ESSA’s integrity report for the second quarter of 2015, released a couple of weeks before two Italian players (Daniele Bracciali and Potito Starace) were banned for life for match-fixing, found 73 events of unusual betting patterns in sports and 23 of them were deemed suspicious.

Four of those incidents were from football, while tennis accounted for the remaining 19.

The report for the first quarter had recorded 49 such notifications, 23 of which were found to be suspicious and 17 of these were from tennis.

These numbers will probably not come as a shock to those who know about tennis’ intrinsic vulnerability to manipulation.

“I can throw a match and you’d never know,” Patrick McEnroe, the then captain of the US Davis Cup team, told the New York Times in 2007.

Players, of course, have been doing that for years, and not always at the behest of evil bookmakers.

Tales abound of top players tanking their matches at smaller events after pocketing the appearances.

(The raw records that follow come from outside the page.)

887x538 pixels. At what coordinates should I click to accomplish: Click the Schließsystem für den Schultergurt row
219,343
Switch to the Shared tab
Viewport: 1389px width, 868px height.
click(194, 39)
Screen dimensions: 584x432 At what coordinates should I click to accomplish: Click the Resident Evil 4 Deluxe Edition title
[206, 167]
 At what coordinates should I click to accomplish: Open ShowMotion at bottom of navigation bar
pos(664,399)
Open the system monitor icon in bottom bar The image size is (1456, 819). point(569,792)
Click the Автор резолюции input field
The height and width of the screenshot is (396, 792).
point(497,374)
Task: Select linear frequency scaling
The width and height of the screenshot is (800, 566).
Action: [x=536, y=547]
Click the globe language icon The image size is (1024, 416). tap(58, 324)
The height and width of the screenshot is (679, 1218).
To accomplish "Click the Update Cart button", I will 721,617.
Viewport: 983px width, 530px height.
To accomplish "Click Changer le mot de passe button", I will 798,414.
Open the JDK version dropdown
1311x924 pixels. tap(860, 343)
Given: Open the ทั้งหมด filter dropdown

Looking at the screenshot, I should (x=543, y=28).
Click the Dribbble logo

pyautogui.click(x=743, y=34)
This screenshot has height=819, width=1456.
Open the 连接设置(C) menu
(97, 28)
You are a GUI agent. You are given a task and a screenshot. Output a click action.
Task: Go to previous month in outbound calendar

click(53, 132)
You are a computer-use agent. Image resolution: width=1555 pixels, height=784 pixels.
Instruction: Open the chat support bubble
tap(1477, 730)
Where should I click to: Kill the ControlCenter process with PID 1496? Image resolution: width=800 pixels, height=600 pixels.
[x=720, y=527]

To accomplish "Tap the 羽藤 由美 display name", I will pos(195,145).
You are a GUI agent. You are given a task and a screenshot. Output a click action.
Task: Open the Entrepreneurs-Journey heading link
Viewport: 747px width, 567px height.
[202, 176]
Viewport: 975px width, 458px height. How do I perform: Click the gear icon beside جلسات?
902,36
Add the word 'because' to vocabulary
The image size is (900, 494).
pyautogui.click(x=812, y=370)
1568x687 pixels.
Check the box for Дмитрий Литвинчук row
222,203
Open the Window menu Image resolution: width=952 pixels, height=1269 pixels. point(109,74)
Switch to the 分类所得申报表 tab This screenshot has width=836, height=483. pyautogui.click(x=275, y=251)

Some, such as Marat Safin, the tempestuous former world No 1, have tanked matches even at the grand slams.

“After a while I just got bored,” he said after his first round exit from the 2004 Wimbledon. “I lost completely motivation and I give up.”

At the 2000 Australian Open, the same Safin had entered the record books as the first person to be fined for tanking, but his fine was a mere slap-on-the-wrist $2,000 (Dh7,300).

This reluctance to get tough on tanking might have probably played a part in encouraging some of tennis’ proletariat to accept the generous offers coming their way from unscrupulous bookmakers and punters.

If Safin and the other top stars can get away with underperforming at grand slams, why not them?

It is certainly not easy turning down offers in excess of $150,000 for losing a first-round match at a nondescript Challenger when your average prize-purse for a year might not exceed $75,000.

So it is not surprising that most of the reported suspicious matches are from the lower rungs of the ATP Tour.

Most of the players banned by the Tennis Integrity Unit, a body formed following the 2007 scandal over Nikolay Davydenko’s withdrawal from his match against Martin Vassallo Arguello in Sopot, also happen to be the strugglers from the Challenger Tour.

The TIU has banned four players and an official for life since its formation in 2008 and five others have been given shorter sentences, but the Integrity Unit has refused to make public their offences.

This reluctance to divulge details is really surprising as well. Cricket and football have conducted very public and transparent enquiries into corruption in their sports and tennis needs to do the same.

Unless they do that, the TIU itself will remain under a cloud.